Mr. Cooper, a major player in the mortgage and loan industry, has recently confirmed that some of its customer data was leaked due to a cyberattack.
The company, which serves over four million customers, is still in the process of investigating the extent of the data exposure. As of now, the details of the attack and the specific data affected remain unclear.
The company has clarified that it does not hold banking information related to mortgage payments on its systems. This information is managed by a third-party provider, which, according to Mr. Cooper, was not impacted by the incident.
Customers affected by the breach will receive notices by mail in the upcoming weeks. This announcement comes as Mr. Cooper continues to deal with system outages that began on October 31st, when the cyberattack was first detected.

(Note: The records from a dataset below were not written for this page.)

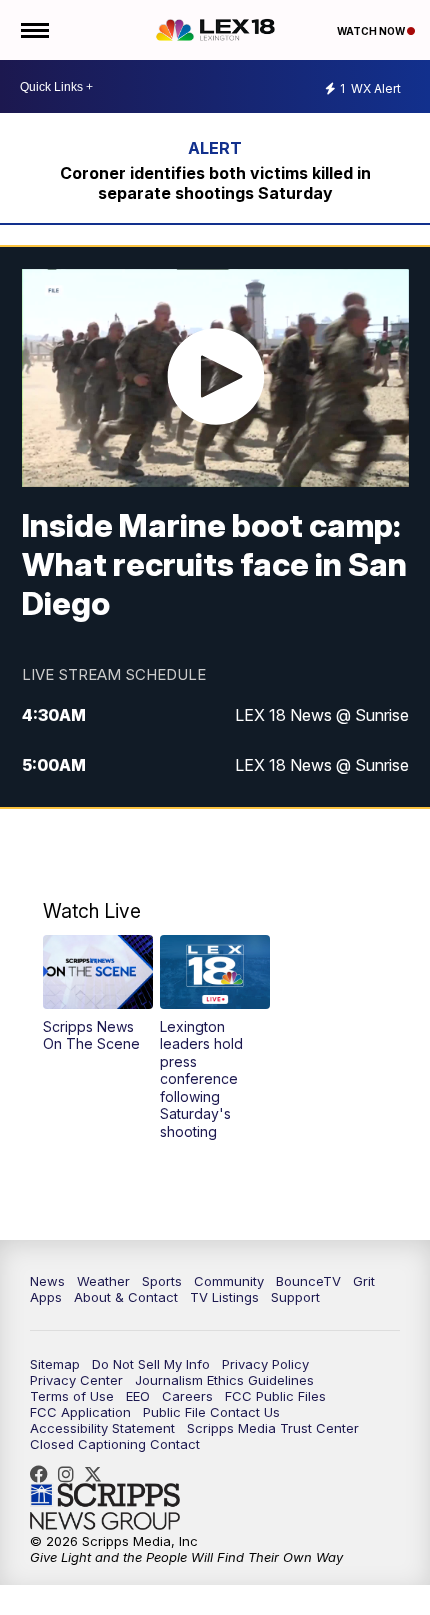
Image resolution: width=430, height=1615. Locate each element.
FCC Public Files (275, 1396)
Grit (364, 1281)
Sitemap (55, 1364)
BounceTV (308, 1281)
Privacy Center (76, 1380)
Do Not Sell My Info (151, 1364)
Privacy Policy (265, 1364)
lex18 (44, 1474)
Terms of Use (72, 1396)
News (47, 1281)
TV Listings (224, 1297)
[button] (98, 993)
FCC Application (80, 1412)
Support (295, 1297)
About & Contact (126, 1297)
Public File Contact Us (211, 1412)
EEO (138, 1396)
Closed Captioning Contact (115, 1444)
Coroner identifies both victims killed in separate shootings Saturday (215, 183)
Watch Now (372, 31)
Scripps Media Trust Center (273, 1428)
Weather (103, 1281)
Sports (162, 1281)
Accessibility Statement (102, 1428)
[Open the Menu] (33, 30)
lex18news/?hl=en (71, 1474)
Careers (187, 1396)
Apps (46, 1297)
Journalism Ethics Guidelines (224, 1380)
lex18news (98, 1474)
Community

In response, the company promptly shut down its systems to contain the attack. This has led to several customers reporting issues with accessing their accounts.
In a financial context, Mr. Cooper has informed the U.S. Securities and Exchange Commission that it may face up to $10 million in additional costs due to vendor services in the fourth quarter. The company does not foresee any significant long-term effects on its business operations.
Requests for further comments from Mr. Cooper were redirected to a third-party PR firm, which restated the company’s public announcement but did not provide detailed responses to specific inquiries.
Mr. Cooper’s Chief Information Security Officer, Scot Miller, was not made available for an interview when requested.